Passando a Google Docs come altro esempio, l’impressione è quella di trovarsi davanti a un’applicazione che tenta di riprodurre il look & feel di una tradizionale desktop, non riuscendoci e presentando pesanti limitazioni (una banale: importando il foglio Excel originale si perde la formattazione grafica delle celle).

Sembra paradossale: all’epoca del boom di internet e del web le applicazioni desktop hanno cercato di assomigliare a quelle web, mentre negli ultimi anni la situazione si è ribaltata, con quelle web che cercano sempre più di mimare le prime.

Comunque non v’è dubbio ed è sicuramente comodissimo poter disporre di documenti online, e quindi utilizzabili da qualunque macchina e da qualunque s.o. vi si acceda, ma l’esperienza risulta decisamente compromessa. Si nota nettamente un “distacco” dall’ambiente in cui si lavora usualmente (e da quanto funzionalmente offerto), anche perché si tratta di un ambiente separato a tutti gli effetti, che non condivide nulla di quello utilizzato dall’utente.

Infatti un grosso svantaggio è rappresentato dal fatto che i documenti rimangono permanentemente nel cloud a meno che non sia lo stesso utente a esportarli manualmente dove vuole.
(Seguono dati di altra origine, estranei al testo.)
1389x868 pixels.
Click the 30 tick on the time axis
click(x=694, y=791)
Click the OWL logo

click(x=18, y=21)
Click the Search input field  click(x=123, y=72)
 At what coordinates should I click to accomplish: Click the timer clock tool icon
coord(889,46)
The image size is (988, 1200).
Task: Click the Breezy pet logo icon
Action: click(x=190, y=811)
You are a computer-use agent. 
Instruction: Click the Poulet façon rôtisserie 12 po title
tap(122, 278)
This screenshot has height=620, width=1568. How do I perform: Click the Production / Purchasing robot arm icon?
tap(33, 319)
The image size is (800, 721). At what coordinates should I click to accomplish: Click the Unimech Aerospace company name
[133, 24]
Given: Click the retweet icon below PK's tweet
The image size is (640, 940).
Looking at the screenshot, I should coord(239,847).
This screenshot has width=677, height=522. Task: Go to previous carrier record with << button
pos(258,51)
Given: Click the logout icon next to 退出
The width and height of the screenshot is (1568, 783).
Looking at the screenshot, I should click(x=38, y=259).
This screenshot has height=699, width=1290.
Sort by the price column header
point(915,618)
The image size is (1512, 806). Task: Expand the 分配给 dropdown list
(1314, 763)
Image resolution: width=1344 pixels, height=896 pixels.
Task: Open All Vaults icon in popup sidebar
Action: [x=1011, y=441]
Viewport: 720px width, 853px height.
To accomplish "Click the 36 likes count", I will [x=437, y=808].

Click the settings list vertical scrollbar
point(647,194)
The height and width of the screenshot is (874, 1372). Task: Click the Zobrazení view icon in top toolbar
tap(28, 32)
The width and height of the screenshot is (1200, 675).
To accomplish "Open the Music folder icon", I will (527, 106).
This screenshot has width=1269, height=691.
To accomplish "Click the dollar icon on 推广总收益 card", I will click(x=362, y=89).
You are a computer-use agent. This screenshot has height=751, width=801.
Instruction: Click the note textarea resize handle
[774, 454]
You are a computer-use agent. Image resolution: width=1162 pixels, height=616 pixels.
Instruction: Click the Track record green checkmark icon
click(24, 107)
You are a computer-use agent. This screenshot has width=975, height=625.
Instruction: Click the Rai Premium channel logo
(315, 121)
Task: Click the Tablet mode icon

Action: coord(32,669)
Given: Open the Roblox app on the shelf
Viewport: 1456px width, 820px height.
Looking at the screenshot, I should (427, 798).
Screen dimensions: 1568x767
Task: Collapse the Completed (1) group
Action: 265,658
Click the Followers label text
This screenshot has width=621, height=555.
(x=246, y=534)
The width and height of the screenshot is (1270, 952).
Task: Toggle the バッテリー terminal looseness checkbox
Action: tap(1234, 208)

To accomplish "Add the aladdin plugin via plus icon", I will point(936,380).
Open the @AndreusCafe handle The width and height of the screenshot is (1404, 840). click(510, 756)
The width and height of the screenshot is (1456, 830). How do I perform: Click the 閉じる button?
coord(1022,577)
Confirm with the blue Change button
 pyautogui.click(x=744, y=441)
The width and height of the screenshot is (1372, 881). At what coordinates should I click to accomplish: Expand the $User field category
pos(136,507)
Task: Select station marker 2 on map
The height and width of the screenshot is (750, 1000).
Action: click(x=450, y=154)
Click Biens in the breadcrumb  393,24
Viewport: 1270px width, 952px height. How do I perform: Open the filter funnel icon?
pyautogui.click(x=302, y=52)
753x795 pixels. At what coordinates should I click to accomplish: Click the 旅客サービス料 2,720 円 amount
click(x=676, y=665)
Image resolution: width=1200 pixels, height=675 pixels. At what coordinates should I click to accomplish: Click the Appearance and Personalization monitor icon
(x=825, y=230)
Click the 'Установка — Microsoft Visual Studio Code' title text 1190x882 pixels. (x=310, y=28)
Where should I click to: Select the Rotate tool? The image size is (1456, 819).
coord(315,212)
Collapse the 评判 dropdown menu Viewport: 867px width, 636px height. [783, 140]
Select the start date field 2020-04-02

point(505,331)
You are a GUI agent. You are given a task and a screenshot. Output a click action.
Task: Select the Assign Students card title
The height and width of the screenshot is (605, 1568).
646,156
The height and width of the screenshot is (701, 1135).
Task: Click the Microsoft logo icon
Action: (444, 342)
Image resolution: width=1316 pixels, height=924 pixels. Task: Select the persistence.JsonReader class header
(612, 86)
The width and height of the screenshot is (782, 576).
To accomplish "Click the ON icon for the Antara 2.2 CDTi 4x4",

Questo significa pure che se per qualche motivo non è possibile accedere alla rete, non si può nemmeno visionarne una copia, anche se un po’ più vecchia.

Manca, in sostanza, la sincronizzazione automatica fra il computer dell’utente e il cloud che possa garantire ciò che avviene coi già citati Digsby e DropBox, o ancora Opera Link (per chi utilizza questo servizio) che… gira nello stesso browser su cui è aperto Google Docs!

Nel prossimo articolo esporrò alcune idee su come da utente, ma anche con una visione da programmatore, immagino l’utilizzo e l’integrazione con la tecnologia cloud di s.o. e applicazioni.